• Written exercise
Please rewrite the lines from the one containing "Viewport: 1456px width, 819px" through the end of the records, switching "magnifier" to "magnifying glass" and leaving everything else unchanged.

• A run of records

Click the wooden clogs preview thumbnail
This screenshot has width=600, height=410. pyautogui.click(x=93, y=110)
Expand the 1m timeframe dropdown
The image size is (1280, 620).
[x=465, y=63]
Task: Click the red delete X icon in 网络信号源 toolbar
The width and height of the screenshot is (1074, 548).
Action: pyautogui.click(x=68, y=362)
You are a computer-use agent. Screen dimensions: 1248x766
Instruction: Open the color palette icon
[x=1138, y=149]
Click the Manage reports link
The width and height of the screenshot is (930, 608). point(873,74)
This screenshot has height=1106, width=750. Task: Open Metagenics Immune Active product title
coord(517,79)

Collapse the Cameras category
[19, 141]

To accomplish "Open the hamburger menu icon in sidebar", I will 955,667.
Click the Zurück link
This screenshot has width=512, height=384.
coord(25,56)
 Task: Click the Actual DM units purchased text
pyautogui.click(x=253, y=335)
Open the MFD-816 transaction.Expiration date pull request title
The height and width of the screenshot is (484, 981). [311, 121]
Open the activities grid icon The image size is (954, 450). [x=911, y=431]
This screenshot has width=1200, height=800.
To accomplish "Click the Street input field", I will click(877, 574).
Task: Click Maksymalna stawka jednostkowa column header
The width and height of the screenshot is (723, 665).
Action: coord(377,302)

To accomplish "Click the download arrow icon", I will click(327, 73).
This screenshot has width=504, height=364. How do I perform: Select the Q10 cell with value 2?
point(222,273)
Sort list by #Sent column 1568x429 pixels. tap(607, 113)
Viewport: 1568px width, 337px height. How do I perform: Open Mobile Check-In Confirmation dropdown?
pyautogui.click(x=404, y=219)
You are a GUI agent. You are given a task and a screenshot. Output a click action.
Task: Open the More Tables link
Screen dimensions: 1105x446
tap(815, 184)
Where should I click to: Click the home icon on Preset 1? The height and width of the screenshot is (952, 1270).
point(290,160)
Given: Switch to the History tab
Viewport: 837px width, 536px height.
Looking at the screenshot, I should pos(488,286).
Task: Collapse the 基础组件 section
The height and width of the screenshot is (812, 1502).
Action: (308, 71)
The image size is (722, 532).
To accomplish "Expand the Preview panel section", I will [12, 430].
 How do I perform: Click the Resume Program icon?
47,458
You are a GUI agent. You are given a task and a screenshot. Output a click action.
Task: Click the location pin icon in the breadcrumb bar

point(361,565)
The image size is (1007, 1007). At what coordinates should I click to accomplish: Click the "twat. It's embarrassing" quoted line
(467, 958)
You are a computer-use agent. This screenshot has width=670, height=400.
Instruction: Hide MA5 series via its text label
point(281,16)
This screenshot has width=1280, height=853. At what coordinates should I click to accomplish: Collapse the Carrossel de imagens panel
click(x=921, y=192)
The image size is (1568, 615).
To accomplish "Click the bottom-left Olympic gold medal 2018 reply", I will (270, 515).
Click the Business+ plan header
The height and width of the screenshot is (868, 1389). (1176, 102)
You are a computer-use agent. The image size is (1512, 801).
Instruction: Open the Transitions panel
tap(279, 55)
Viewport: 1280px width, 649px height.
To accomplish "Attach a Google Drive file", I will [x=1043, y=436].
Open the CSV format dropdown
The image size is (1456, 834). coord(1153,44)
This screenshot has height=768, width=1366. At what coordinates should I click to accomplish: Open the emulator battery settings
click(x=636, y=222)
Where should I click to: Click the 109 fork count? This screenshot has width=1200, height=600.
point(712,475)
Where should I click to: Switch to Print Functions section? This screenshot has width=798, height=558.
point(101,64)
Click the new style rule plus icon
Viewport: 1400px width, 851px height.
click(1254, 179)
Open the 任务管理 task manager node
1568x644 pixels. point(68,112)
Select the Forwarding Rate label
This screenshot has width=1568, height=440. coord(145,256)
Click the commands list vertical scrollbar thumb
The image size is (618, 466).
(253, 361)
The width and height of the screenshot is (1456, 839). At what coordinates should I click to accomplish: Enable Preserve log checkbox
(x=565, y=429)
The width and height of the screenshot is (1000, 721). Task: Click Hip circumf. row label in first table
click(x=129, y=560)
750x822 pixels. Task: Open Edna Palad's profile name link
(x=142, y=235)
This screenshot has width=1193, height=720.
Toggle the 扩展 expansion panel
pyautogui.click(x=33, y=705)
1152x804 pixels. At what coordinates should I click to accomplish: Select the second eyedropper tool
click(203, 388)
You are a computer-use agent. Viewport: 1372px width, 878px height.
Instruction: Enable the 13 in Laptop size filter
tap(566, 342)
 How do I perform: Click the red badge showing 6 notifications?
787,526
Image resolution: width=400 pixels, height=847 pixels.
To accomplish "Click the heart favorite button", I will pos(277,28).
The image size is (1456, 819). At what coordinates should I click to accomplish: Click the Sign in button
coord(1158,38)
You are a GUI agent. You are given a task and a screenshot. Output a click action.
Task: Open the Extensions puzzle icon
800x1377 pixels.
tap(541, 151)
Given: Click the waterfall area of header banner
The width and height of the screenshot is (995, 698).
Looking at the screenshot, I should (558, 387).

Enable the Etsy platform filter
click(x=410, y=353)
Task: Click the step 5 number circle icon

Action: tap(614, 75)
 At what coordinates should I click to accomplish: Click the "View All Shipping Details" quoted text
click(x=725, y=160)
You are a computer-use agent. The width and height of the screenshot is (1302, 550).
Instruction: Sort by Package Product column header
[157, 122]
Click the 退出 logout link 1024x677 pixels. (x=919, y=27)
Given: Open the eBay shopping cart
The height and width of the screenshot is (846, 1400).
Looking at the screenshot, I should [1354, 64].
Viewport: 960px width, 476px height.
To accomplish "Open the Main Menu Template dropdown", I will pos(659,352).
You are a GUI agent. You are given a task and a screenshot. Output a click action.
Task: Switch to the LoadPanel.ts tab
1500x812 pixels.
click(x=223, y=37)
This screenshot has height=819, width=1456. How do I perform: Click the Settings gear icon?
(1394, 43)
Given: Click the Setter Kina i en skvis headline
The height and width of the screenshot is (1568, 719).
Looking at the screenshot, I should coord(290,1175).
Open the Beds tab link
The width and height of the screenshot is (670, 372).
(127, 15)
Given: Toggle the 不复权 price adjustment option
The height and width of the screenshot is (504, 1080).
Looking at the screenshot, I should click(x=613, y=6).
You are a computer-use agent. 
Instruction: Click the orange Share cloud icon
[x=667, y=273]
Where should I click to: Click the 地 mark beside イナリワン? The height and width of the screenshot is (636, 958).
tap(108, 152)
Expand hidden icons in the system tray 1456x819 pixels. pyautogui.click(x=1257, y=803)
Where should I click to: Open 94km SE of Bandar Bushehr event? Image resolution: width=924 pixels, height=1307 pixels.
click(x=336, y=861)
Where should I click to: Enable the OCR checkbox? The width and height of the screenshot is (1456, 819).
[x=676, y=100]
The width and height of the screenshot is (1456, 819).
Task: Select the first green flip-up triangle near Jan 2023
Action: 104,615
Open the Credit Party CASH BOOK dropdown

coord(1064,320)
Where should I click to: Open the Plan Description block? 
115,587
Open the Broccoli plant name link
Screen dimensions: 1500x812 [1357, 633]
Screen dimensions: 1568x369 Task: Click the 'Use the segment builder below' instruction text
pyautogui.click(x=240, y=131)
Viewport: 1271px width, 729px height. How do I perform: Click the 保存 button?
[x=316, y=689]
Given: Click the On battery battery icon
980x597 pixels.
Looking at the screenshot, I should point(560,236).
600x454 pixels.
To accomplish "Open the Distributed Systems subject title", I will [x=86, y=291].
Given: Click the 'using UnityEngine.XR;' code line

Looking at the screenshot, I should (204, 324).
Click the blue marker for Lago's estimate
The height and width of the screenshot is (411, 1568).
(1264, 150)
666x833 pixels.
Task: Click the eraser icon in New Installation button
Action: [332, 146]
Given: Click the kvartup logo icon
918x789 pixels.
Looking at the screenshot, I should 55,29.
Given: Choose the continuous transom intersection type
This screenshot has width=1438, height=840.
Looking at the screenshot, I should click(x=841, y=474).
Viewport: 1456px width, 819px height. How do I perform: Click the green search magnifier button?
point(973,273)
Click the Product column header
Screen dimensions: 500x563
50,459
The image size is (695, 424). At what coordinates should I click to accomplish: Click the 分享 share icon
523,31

• Response to this exercise
Viewport: 1456px width, 819px height. How do I perform: Click the green search magnifying glass button?
point(973,273)
Click the Product column header
Screen dimensions: 500x563
50,459
The image size is (695, 424). At what coordinates should I click to accomplish: Click the 分享 share icon
523,31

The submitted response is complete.